Hi Johannes
In the Italian law the word adopted is "sospensione", the literal
translation of the english "suspension" and, sadly, the law explicitly
states that a document signed with a suspended or revoked certificate
is equivalent to a unsigned document. I agree with you that the
technical standards SHALL address this issue, but maybe IETF is not the
right forum
Ciao
Dino
Johannes Merkle wrote:
Hi Dino,
non-english speaking countries hardly use the term "suspension" in
their laws. Furthermore, the requirements imposed by the law usually
do not refer to any standards or technical solutions. This is
particularly true within the EU where electronic signatures do not
even need to deploy digital signatures.
Your appreciation regarding the source of the problems seems to
match mine: It's the limitation of technical standards to meet the
logical requirements of the legislation. (At least as long as SCVP
is not widely used.)
However, I disagree that a signature created while the certificate
was on hold must necessarily be considered invalid. This is a matter
of the certificate policy, and there are application scenarios for
suspension (reaction to unauthenticated revocation requests) where
such signatures could be regarded valid after reinstating of the
certificate. However, I do not advocate suspension as revocation and
potential certificate renewal is a better solution.

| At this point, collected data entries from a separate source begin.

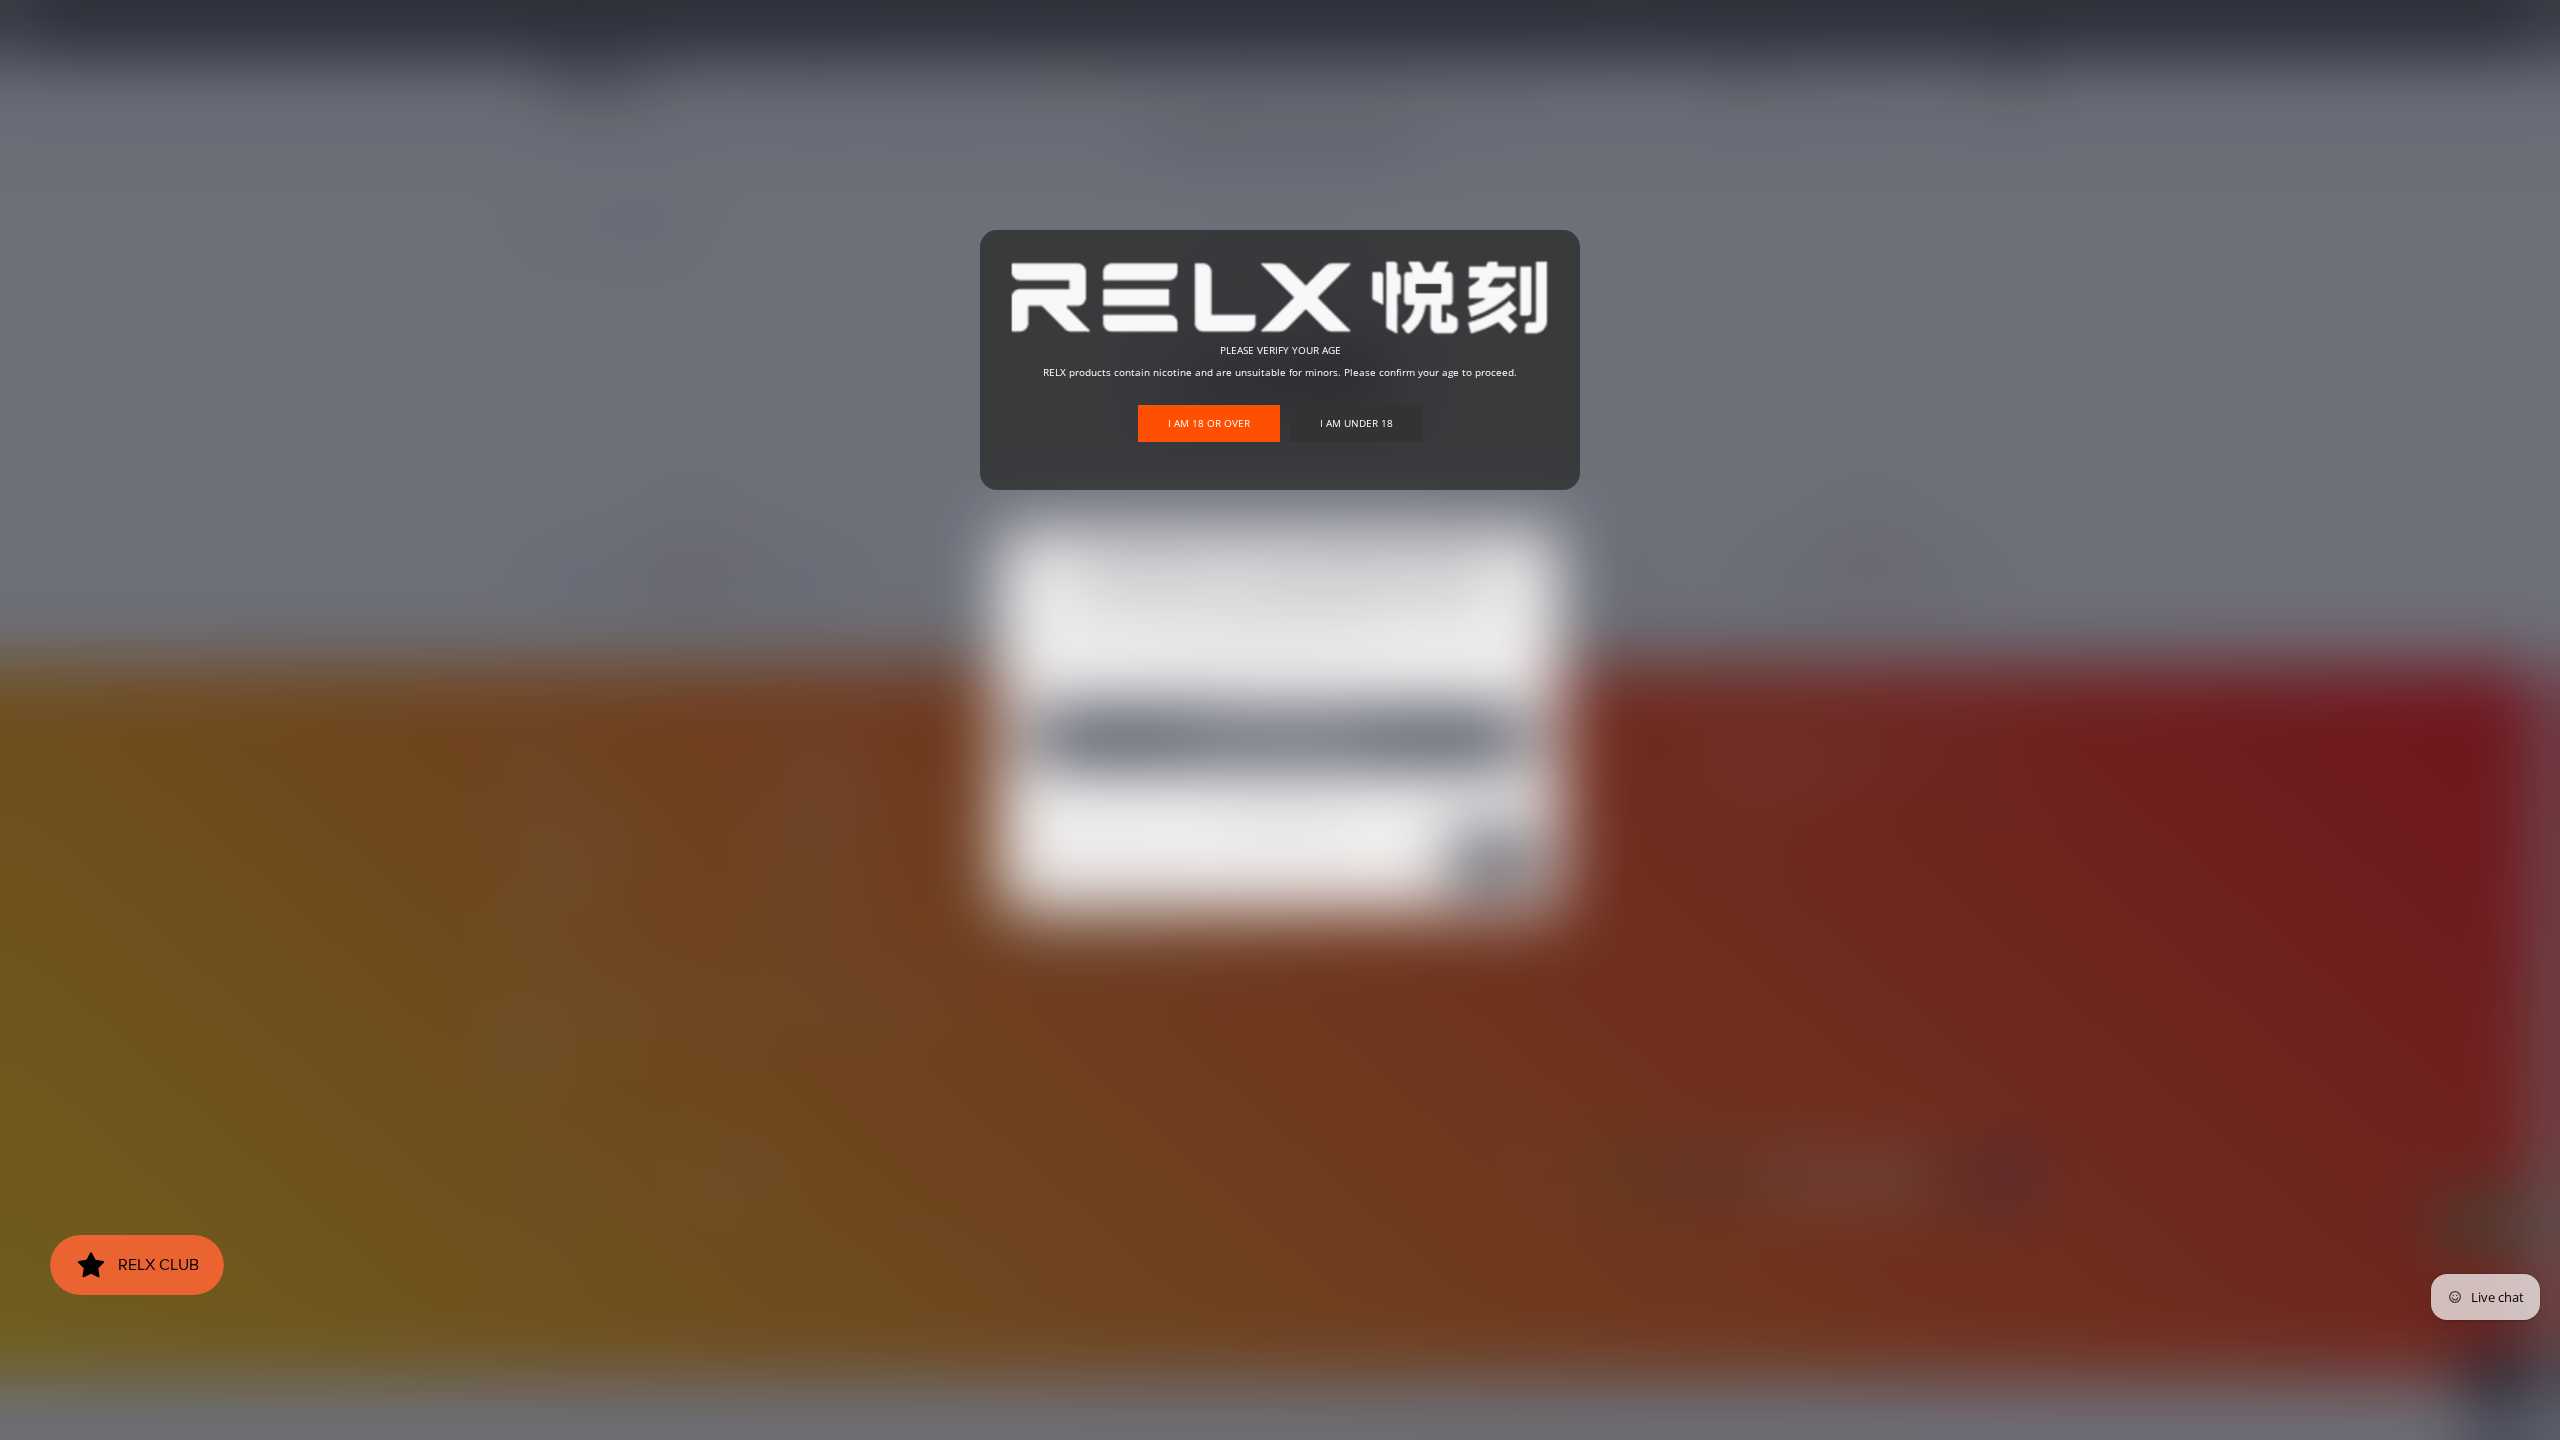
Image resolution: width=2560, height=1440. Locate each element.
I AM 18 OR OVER (1209, 423)
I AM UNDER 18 (1356, 423)
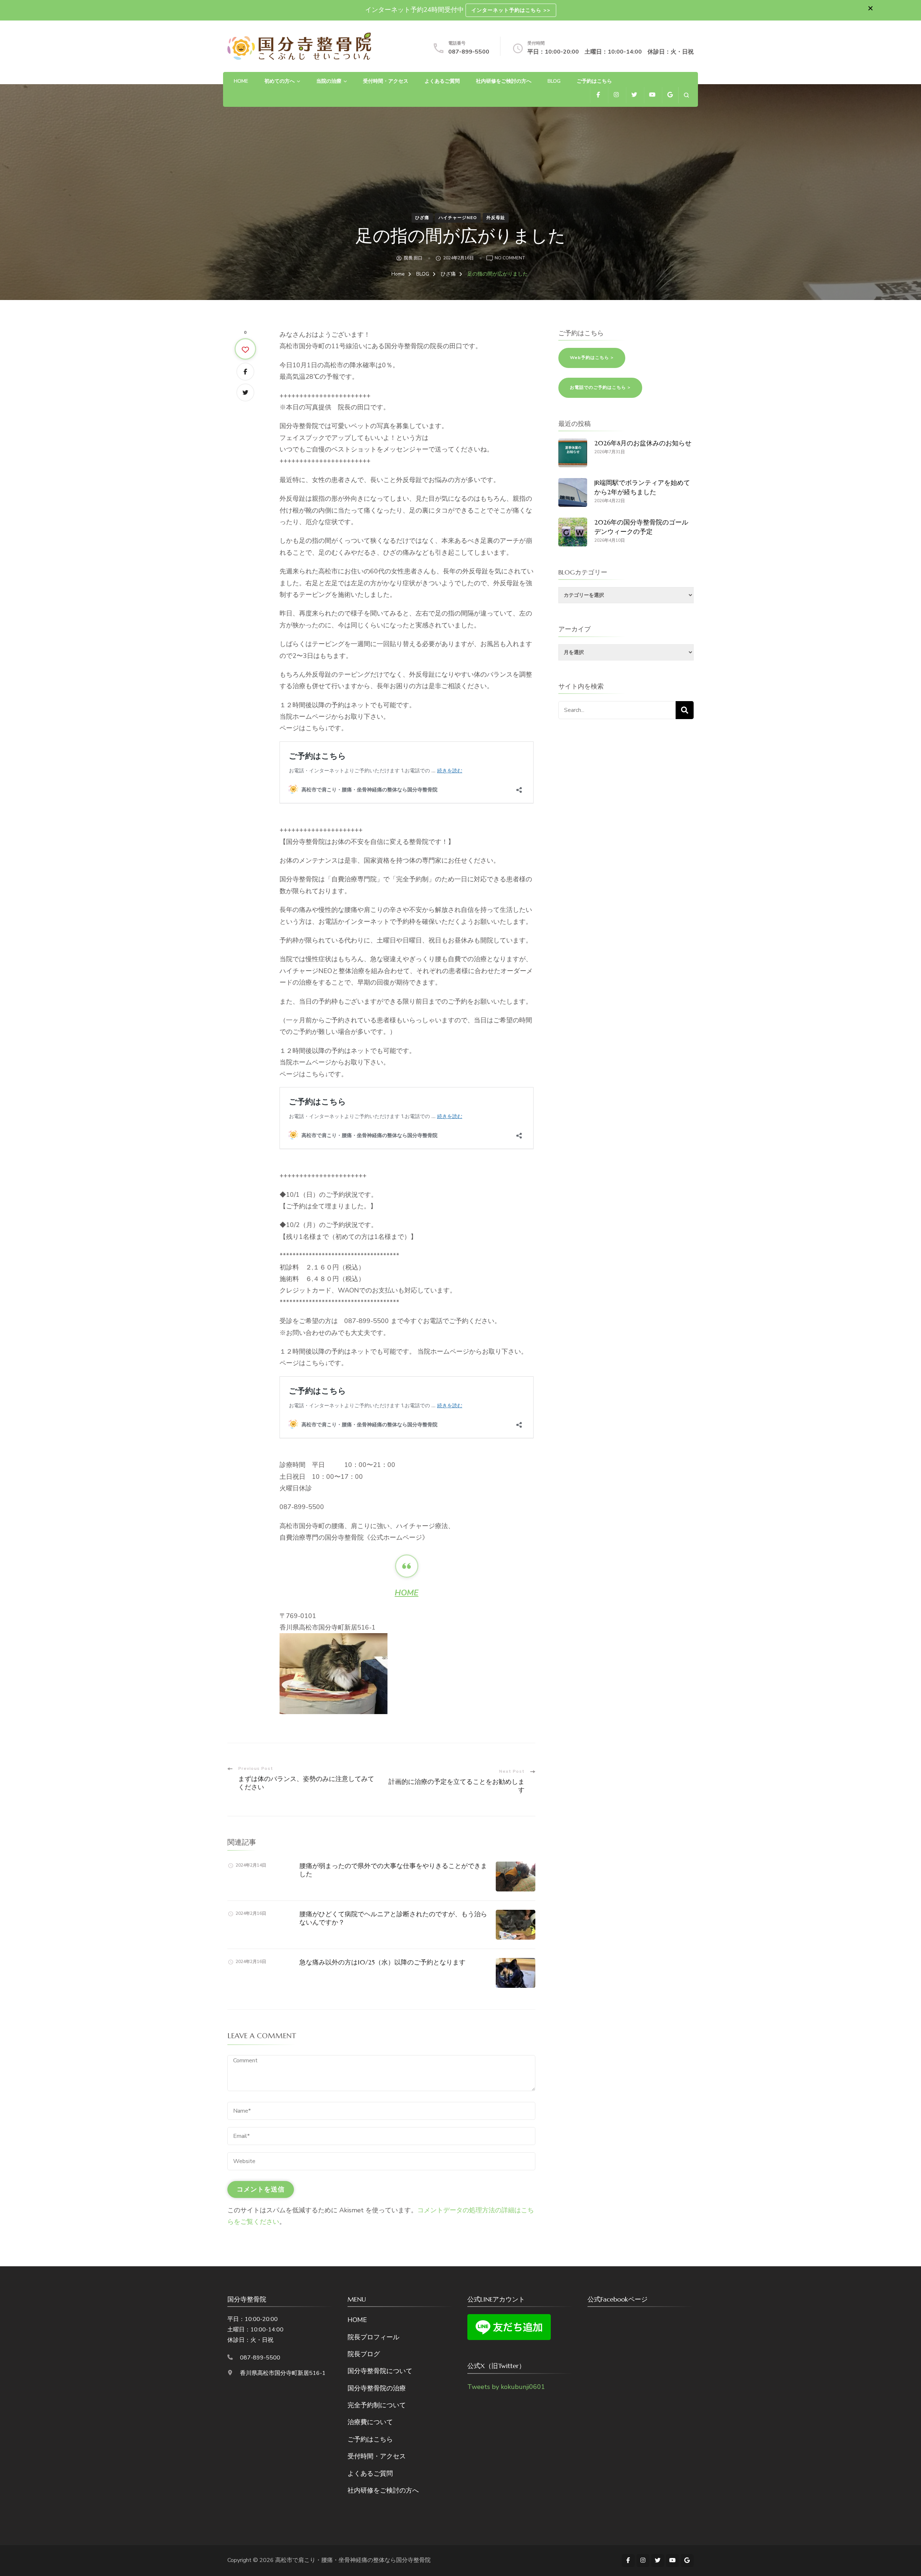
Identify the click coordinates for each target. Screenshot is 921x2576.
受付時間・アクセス (385, 81)
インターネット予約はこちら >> (510, 10)
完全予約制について (377, 2405)
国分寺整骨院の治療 (377, 2388)
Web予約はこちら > (592, 357)
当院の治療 (328, 81)
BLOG (554, 81)
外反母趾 (495, 218)
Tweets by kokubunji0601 (506, 2386)
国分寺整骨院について (380, 2371)
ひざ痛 (422, 218)
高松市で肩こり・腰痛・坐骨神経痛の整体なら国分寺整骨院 (353, 2560)
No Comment (510, 258)
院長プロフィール (373, 2337)
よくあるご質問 (442, 81)
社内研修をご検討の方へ (503, 81)
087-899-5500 (468, 52)
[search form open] (686, 95)
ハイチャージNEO (458, 218)
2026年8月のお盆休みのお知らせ (642, 443)
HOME (241, 81)
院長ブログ (364, 2354)
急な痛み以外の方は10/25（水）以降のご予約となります (382, 1962)
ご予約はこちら (594, 81)
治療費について (370, 2422)
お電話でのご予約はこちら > (600, 387)
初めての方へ (279, 81)
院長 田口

By the way: Here in Germany, suspension of qualified certificates is
considered inadmissable (at least by the supervising authority),
although there are no explicit requirements in the law and ordinance.
Johannes
Alfredo Esposito schrieb am 24.01.2008 11:35:
Hi Johannes
In my experience who write down the laws has often a poor understanding
of technical issues; therefore some words that have a very special
meaning in a technical specification are instead used in their general
meaning, causing a bit of confusion.
Suspension is one of these words, because a document signed during the
suspension should be "legally invalid" but there is no standard way of
checking a past CRL (i.e. verifying a signature at some time t<<now).
Better, there are some ways (ETSI specifications on advanced signatures,
putting the CRL in the PKCS#7 envelope) but none is generally adopted.
On the other hand, the PKI standards were developed well in advance of
the legal concept of electronic signature, a concept that is still
unclear in Europe, in spite of the EU Directive of 8 years ago
Dino Esposito
Johannes Merkle wrote:
Hi Massimiliano,
most signature laws I have seen so far had a quite clear
understanding of what they require. The problems arise from the
limitations in the technical implementations of their logical
requirements.
Johannes
Massimiliano Pala schrieb am 23.01.2008 20:20:
Hi all,
I guess that the problem with the current PKIX solution on suspension is
that it is just an extended revocation status - this means that it is
just a sub-case of revocation. In many cases this is not what you need,
and when some laws require "suspension" they have not a clear idea of
what is it, actually.
I wonder how many "non-ad-hoc" applications actually know how to correctly
handle suspension... we are still facing interoperability issues between
PKIs with respect to this issue, I guess...
Later,
Max
Ignacio Alamillo wrote:
Under Spanish law, suspension is a legal requirement (not a strictly
enforced one, but a requirement after all) and therefore many CA have
implemented it, and it is actually used.